Ausgangstext:
——————————

OBERHAUSEN. . Was bisher die großen Großstädte erleben, kommt allmählich auf das Ruhrgebiet zu – ein im Vergleich zur Nachfrage erheblicher Mangel an Wohnraum.
Die Wohnungsnot ist mittlerweile selbst in Oberhausen so dramatisch, dass gerade Menschen in schwierigen Lebenslagen nach Beobachtung der Caritas keine Chance haben, ein Dach über den Kopf zu erhalten. Sie müssen praktisch ihre Küche im Freien aufbauen – und deshalb machte die Caritas am Samstag mit einer provisorischen Küchenzeile vor der St. Clemens-Kirche Besucher des Marktes in Sterkrade auf die heikle Lage vieler armer Bürger aufmerksam.
Plätze blockiert
Marc Wroblewski, der Leiter des Carl-Sonnenschein-Hauses für Obdachlose in Alstaden, beschreibt die Folgen für Menschen, die ihre Lebenskrise eigentlich überwunden haben und nun eine neue Wohnung suchen. Sie finden keine und blockieren deshalb Plätze in der Einrichtung für andere Menschen, denen aktuell dringend geholfen werden müsste. „Wer heute bloß Handyschulden hat, hat es sehr schwer bei der Wohnungssuche.“
Der Mieterschutzbund hatte bereits im März auf den großen Kreis der Bürger hingewiesen, die Wohnungsprobleme haben: Zuwanderer, kinderreiche Familien, Arbeitslose. Ein Grund nach Auffassung von Mieterschutzbund und Caritas: Der mit Steuergeldern geförderte soziale Wohnungsbau mit günstigen Mieten habe sich seit der Jahrtausendwende auch in Oberhausen halbiert.
Besonders schwer ist es für Menschen wie Dagmar Brinkmann. Seit anderthalb Jahren teilt sie sich im Carl-Sonnenschein-Haus ein Doppelzimmer mit einer anderen Frau. „Ich habe über 30 Jahre in der Kranken- und Altenpflege gearbeitet“, erzählte sie am Samstag. Dann habe sie drei Jahre lang in Duisburg ihre eigenen Eltern gepflegt.
Nachdem sie beide kurz hintereinander gestorben waren, erlitt die Rentnerin einen Zusammenbruch. „Ich konnte einfach nichts mehr machen.“ Dass sie eine einzige Monatsmiete nicht überwiesen habe, sei ihr zum Verhängnis geworden. Dabei hatte sie gar keine Geldprobleme. „Wenn man auf die Post, die man bekommt, nicht reagiert, summieren sich Mahngebühren und -zuschläge, Gerichts- und Anwaltskosten schnell auf das Zehnfache“, berichtete sie.

——————————

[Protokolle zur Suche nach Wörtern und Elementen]
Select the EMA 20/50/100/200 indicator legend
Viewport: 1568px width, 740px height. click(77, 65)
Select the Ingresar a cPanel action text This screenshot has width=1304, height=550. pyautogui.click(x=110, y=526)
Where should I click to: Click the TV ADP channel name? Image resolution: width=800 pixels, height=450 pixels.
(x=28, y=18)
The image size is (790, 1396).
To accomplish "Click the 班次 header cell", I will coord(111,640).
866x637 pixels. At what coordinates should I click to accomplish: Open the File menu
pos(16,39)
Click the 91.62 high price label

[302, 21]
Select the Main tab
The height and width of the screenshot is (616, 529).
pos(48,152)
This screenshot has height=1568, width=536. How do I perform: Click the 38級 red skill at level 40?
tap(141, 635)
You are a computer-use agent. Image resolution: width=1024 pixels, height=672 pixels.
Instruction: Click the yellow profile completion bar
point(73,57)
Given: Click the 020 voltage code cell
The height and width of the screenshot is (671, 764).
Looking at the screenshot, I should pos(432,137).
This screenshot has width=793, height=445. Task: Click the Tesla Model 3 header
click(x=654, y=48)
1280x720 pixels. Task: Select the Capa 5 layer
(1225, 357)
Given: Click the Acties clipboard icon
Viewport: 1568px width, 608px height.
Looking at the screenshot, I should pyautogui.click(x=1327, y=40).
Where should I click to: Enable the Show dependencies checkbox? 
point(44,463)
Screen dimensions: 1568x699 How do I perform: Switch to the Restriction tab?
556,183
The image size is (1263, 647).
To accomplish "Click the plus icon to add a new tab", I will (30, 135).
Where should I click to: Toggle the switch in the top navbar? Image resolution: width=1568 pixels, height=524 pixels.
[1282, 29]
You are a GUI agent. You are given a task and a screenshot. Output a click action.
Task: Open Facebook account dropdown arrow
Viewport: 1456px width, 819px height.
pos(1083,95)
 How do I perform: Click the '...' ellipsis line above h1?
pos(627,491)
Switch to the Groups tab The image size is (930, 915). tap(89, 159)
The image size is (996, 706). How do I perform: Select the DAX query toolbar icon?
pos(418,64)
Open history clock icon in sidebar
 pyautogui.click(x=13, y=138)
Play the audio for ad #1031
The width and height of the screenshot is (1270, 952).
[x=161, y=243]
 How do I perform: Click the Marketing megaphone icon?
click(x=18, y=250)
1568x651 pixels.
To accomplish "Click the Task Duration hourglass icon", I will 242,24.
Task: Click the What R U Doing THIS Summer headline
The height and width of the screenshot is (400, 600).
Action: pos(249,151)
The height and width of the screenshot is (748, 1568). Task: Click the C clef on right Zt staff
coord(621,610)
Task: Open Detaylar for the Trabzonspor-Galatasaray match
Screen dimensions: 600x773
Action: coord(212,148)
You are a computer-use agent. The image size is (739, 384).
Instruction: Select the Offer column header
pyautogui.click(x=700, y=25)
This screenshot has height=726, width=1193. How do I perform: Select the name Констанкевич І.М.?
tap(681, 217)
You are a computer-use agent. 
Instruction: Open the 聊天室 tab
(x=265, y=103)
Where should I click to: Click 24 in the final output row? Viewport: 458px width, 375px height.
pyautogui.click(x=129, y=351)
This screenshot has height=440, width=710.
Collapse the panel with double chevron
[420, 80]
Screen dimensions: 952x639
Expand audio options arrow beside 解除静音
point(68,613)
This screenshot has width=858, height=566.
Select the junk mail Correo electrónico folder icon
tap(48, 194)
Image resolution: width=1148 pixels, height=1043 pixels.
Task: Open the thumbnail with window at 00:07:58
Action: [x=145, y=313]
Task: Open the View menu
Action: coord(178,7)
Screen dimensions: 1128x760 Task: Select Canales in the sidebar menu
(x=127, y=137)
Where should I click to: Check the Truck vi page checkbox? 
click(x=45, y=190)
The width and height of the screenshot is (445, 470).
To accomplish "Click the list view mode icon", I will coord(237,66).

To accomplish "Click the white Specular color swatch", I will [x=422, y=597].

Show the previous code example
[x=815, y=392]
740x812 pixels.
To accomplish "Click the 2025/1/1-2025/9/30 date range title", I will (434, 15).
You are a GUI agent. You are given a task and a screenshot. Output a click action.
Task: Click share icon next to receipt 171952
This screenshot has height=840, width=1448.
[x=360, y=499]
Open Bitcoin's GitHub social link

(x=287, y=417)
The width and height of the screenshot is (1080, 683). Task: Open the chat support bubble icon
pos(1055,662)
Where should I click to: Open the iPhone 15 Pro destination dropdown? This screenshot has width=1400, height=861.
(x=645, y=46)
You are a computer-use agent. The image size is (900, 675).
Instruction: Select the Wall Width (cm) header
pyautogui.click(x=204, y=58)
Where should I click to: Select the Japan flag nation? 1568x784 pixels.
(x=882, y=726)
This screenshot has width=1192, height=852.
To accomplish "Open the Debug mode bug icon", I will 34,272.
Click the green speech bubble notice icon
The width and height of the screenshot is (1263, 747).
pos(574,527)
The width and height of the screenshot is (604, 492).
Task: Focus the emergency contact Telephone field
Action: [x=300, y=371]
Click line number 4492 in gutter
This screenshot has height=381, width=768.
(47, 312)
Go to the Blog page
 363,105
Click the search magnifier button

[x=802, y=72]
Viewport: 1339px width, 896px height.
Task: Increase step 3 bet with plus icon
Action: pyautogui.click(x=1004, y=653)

——————————

Übungsaufgaben:
**A)** Geben Sie anhand des Textes über die Wohnungsnot in Oberhausen an, wie lange Dagmar Brinkmann sich schon ein Doppelzimmer im Carl-Sonnenschein-Haus teilt.
**B)** Schreiben Sie den Text über die Wohnungsnot in Oberhausen im Anschluss an seinen letzten Satz weiter.
Das Material wird zur Bearbeitung nicht gebraucht.

Antworten:
**A)** Seit anderthalb Jahren.

**B)**
Sie wurde zwangsgeräumt, konnte aber im Carl-Sonnenschein-Haus unterkommen. „Ich bin dort wieder aufgebaut worden“, sagte sie. Aber schon seit dem vergangenen Jahr sucht sie nach einer neuen Bleibe. „Ich habe kein Alkoholproblem, nehme keine Drogen, bediene zuverlässig meine Schulden.“ Bisher ist ihre Suche erfolglos verlaufen. „Es gibt ja kein großes Angebot mehr. Da wird man schnell in eine Schublade gepackt und darin vergessen.“
Umso mehr freute sie sich am Infostand vor der Kirche, dass sogar eine Vermieterin gekommen sei, um das Gespräch dort zu suchen. „Schade, dass ich im Moment keine Wohnung frei habe“, habe sie gesagt.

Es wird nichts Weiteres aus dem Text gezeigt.